Jam setengah lima sore, Papa duduk santai dengan kopiah miringnya di depan tv, ditemani secangkir kopi dan setoples krupuk lumping sapi. | Cerpen Lucu Kisah Petualangan The Power Of Emak
"Dad," panggilku.
Papa yang sedang sibuk mengunyah menoleh, "hmm?" Sahutnya sambil mengangkat alis.
Aku mengendikkan bahu, "test pendengaran doang." Aku langsung ngacir dari hadapan Papa. Aku yakin sembilan puluh delapan persen Papa berteriak tidak terima.
Aku sampai dapur, menatap Mama yang lagi-lagi sibuk di depan kompor, "Mak, lagi ngapain?"
Mama menoleh, "kamu lihatnya Mama lagi ngapain, Fani?" Mama berdecak dan menatapku jengkel.
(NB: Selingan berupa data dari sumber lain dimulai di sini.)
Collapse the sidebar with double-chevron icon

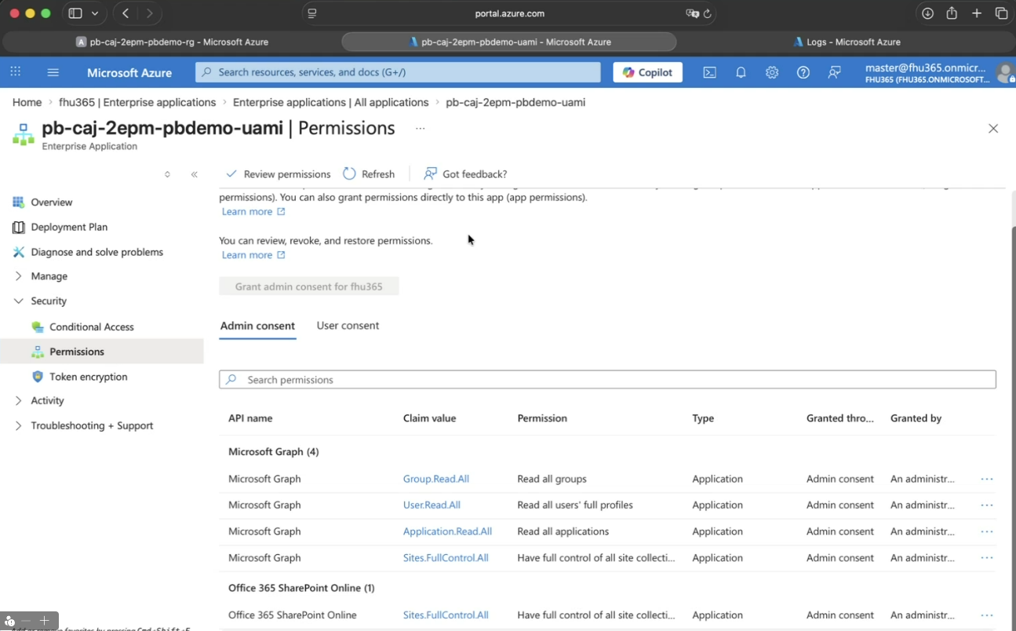click(195, 174)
Aku hanya nyengir lebar, "kamu jangan keseringen nanya yang nggak guna gitu sama Mama, dong!"
Aku haha hehe sambil menggaruk belakang kepala, "Mak, kalau boleh ja-,"
"Ape?"
Sekarang giliran aku yang berdecak, "Mak ku cuma mau ngomong, sekali-kali buatnya jangan gorengan tempe kek, Fani pengen punya bibir yang seksian dikit," Mama menoleh bingung, "yaa ... maksud Fani, ganti kek jangan gorengan mulu. Kalo bibir Fani ketemunya sama yang berminyak mulu ... Fani nggak pede, berasa punya pinggiran asbak yang menempel bukan pada tempatnya."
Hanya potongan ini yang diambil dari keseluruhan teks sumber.